Similar logic is used for both storage and retrieval as in the examples above. END DATE TIME has the same function logically as SUPERCEDED DATE TIME in “TDT3” above. Because a trade name can be ended, there is no need for logic to enforce continuity across time. A separate document contains the detailed information of how the system should maintain the date values to preserve the history for both the effective date range and the audit trail.
TDT 6 – This technique is used to model data where the requirement is to create the data and to be able to end its use.
This technique is most often used to model data that is used to classify and categorize other data. These entity types are normally maintained by a data administrator and populated using a utility. The only change to this kind of entity type would be to end its use.
Since there may be situations where the entity is entered by mistake, the CANCEL DATE TIME and CANCEL USER CODE attributes are used to indicate that this entity was cancelled and should be ignored. The CANCEL DATE TIME will always contain a null (empty) value unless it has been cancelled. When retrieving a list of valid status types, the comparison date time will be between the EFFECTIVE DATE TIME and both the END DATE TIME and CANCEL DATE TIME.
Canceling an entity is only allowed when it has not yet been used in an association with a dependent entity type in a relationship membership. If the entity has been used in a relationship membership by a dependent entity, then the entity should be ended instead of cancelled by setting the END DATE TIME.
In some cases, the dependent entity type will itself be used to classify and categorize other data. If this is the case, then it would be acceptable to cancel the entity as long as the dependent entity has not itself been used in a relationship membership with a downstream dependent entity type. In this situation, the dependent entity should be cancelled if it has a CANCEL DATE TIME or deactivated if it has a DEACTIVATE DATE TIME since its parent entity has been cancelled.
Similarly, if the END DATE TIME is set in this type of entity that is used to classify and categorize other data; then the related downstream dependent entity types that are used in the same manner should also have their entities ended if they are related to the parent entity that has been ended. This cascading effect of ending or canceling an entity should stop when the downstream entity type records the transactions that happen in the real world as opposed to being used to classify and categorize other data.

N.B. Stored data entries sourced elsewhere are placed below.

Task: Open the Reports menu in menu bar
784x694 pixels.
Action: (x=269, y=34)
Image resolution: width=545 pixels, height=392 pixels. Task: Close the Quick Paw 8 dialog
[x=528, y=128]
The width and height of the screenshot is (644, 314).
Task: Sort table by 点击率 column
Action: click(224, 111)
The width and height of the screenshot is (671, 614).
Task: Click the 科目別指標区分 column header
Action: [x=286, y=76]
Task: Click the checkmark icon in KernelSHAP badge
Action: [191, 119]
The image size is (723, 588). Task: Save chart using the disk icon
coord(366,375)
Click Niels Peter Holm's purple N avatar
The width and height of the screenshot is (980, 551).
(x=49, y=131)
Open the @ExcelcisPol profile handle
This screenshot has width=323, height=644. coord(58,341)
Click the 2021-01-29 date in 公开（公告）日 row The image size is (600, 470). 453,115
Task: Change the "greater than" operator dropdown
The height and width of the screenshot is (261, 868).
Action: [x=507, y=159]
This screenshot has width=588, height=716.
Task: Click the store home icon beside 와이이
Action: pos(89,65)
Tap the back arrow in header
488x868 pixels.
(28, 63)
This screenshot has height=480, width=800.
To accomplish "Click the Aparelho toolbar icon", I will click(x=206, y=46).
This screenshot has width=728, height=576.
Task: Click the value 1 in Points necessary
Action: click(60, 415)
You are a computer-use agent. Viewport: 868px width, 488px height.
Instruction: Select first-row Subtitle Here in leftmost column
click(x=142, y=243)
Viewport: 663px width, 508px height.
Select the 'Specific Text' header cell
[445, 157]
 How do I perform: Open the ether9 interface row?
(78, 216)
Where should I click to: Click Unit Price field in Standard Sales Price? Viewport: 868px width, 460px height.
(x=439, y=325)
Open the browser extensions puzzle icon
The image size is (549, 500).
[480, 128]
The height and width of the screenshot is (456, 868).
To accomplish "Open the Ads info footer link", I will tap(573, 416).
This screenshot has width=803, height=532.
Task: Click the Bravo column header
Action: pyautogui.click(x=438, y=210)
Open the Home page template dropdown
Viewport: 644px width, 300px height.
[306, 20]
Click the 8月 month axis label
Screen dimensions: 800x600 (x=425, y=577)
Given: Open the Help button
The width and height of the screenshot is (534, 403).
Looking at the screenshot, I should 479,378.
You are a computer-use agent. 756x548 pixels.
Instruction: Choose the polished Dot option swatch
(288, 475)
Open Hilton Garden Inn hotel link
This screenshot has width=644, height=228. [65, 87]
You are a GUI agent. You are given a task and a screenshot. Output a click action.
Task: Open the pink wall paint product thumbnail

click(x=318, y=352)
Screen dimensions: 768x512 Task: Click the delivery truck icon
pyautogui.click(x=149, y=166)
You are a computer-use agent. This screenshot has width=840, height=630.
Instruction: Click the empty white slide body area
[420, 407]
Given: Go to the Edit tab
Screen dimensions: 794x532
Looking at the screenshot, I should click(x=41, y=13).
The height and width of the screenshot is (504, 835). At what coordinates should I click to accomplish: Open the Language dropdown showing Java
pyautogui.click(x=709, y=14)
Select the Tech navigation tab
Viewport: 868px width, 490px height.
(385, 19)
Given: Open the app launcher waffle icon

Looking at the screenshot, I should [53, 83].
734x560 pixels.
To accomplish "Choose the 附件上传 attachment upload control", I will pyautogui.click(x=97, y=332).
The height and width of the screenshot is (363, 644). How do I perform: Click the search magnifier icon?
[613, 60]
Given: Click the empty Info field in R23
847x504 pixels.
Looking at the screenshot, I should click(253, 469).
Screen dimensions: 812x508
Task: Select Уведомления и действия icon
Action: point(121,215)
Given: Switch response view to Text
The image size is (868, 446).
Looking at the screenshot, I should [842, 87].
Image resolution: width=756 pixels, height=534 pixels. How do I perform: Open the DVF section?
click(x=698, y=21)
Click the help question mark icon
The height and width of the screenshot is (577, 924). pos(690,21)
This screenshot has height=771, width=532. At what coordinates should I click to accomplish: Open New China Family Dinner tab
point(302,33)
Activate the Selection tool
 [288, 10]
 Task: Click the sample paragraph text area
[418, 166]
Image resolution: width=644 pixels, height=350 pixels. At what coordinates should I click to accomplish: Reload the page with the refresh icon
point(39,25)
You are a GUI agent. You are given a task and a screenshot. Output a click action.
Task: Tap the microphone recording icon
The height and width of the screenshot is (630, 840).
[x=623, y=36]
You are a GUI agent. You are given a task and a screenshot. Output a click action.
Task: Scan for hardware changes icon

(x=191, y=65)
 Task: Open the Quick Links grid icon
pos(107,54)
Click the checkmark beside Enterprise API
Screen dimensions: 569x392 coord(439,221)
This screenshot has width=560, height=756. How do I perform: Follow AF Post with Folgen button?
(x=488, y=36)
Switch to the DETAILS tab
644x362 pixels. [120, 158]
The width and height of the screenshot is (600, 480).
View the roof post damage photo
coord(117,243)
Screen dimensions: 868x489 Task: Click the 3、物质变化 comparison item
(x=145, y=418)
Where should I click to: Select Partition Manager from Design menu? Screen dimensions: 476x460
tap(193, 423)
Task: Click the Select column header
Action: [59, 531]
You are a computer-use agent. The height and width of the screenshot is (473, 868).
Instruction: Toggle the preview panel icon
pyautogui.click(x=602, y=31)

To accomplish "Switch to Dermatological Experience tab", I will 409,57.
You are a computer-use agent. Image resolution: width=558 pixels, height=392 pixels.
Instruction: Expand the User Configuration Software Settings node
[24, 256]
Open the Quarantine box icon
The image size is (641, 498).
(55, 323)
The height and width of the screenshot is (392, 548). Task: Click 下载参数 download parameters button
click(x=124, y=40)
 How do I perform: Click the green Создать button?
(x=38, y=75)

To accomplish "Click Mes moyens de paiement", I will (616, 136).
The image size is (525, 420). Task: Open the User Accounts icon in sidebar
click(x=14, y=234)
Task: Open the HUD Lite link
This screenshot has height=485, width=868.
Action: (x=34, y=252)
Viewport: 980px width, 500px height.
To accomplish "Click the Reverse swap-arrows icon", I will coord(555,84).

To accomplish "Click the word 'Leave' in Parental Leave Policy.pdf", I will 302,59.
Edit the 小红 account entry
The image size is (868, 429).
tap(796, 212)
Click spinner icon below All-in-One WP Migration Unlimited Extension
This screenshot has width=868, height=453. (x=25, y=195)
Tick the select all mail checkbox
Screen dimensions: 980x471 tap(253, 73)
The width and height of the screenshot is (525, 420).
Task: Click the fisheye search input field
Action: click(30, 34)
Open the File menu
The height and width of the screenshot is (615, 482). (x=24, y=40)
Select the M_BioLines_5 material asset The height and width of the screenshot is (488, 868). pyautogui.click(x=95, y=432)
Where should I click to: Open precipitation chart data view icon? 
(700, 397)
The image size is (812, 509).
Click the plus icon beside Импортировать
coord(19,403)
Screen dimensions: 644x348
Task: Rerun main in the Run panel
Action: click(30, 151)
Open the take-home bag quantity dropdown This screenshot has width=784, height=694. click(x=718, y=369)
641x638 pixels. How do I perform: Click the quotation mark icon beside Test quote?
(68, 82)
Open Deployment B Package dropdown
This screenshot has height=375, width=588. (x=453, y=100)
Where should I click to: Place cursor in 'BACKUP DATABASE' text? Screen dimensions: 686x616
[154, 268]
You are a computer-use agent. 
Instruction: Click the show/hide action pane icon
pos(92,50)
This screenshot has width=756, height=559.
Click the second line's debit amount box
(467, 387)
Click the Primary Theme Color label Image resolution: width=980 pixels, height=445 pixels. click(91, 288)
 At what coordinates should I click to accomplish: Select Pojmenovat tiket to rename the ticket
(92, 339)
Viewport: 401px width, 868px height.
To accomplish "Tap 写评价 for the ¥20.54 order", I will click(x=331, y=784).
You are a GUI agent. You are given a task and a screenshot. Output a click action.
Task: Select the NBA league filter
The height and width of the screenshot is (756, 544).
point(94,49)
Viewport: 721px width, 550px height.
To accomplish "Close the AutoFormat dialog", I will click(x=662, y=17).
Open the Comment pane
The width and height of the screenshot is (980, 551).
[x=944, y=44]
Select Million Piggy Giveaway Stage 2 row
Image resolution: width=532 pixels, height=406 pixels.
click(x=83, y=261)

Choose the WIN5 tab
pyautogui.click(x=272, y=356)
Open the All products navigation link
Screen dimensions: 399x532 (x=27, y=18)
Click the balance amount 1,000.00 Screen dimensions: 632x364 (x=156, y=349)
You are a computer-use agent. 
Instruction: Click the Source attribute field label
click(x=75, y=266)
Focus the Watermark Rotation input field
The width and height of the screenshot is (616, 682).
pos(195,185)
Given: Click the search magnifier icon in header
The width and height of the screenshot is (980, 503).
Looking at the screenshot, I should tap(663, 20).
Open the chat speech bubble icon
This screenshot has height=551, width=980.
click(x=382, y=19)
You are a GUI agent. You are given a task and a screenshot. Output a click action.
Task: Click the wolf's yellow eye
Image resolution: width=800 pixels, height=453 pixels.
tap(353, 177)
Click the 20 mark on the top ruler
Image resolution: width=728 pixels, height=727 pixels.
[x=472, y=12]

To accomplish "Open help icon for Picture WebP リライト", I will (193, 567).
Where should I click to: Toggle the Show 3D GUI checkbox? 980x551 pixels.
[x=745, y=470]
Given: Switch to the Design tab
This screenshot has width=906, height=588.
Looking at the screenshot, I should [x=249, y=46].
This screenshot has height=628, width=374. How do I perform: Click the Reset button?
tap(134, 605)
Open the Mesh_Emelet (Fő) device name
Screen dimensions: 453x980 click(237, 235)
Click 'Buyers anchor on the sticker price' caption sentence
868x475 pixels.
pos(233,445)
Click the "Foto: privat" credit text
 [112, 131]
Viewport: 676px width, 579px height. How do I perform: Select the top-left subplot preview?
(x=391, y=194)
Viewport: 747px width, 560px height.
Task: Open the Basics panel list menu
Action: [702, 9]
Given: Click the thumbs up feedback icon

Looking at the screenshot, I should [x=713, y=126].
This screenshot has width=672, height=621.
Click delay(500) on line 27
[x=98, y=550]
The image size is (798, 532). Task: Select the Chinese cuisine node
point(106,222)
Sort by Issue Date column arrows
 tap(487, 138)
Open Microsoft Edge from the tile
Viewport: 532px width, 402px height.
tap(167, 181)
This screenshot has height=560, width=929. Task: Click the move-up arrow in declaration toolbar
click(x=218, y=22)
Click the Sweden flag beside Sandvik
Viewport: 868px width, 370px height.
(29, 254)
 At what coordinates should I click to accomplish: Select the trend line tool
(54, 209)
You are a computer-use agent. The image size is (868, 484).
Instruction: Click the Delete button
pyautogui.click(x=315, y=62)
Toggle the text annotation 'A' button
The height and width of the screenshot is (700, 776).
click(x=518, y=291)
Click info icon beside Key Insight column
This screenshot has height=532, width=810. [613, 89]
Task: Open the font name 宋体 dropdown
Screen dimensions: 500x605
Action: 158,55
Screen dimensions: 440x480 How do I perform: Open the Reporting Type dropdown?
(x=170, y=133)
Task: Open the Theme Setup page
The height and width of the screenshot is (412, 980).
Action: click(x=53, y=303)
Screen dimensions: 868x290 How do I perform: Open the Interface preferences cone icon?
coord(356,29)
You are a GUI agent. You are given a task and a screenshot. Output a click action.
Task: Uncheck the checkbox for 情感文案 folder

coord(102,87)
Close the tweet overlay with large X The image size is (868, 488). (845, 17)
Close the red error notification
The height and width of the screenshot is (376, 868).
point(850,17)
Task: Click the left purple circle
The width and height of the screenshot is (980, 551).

NOTE: In the above examples where SUPERCEDE DATE TIME, END DATE TIME, and DEACTIVATE DATE TIME they are specified as being “Optional” attributes. However, if the selected DBMS does not handle these fields correctly and you need to make them “Mandatory”, use a maximum date value such “01/01/3000” and then reset it to the actual data/time when updating a row. This approach is actually easier to code for than using the “Optional” attribute approach.
This approach to modeling temporal data is relatively new. Therefore it is not well understood so very few know how to do it, and thus it will likely be hotly debated. This often results in a rationalization, however false, that “if I don’t understand it or I don’t know how to do it, it must not be important or necessary; and therefore you don’t need it”. The underlying motivation here is that if you want something and I do not know how to do it or provide it, you do not need it.
In 2003, Chris Date, who is considered (and has been for many years; decades, as a matter of fact) one of the leading thinkers and the leading author on the subject of data modeling and database design, published a book on temporal data which was probably the first book that dealt with the issue of keeping track of facts over time. We, at ENTARCO, have been developing and maturing the techniques for modeling data to keep track of every fact over time (temporal data) for about twenty years. We have much empirical evidence of the enterprise business need, use, and value of universal and consistent temporal data to the point where the enterprise business users that now have it extensively implemented would not give it up. It would be their highest priority criteria for any data model and database.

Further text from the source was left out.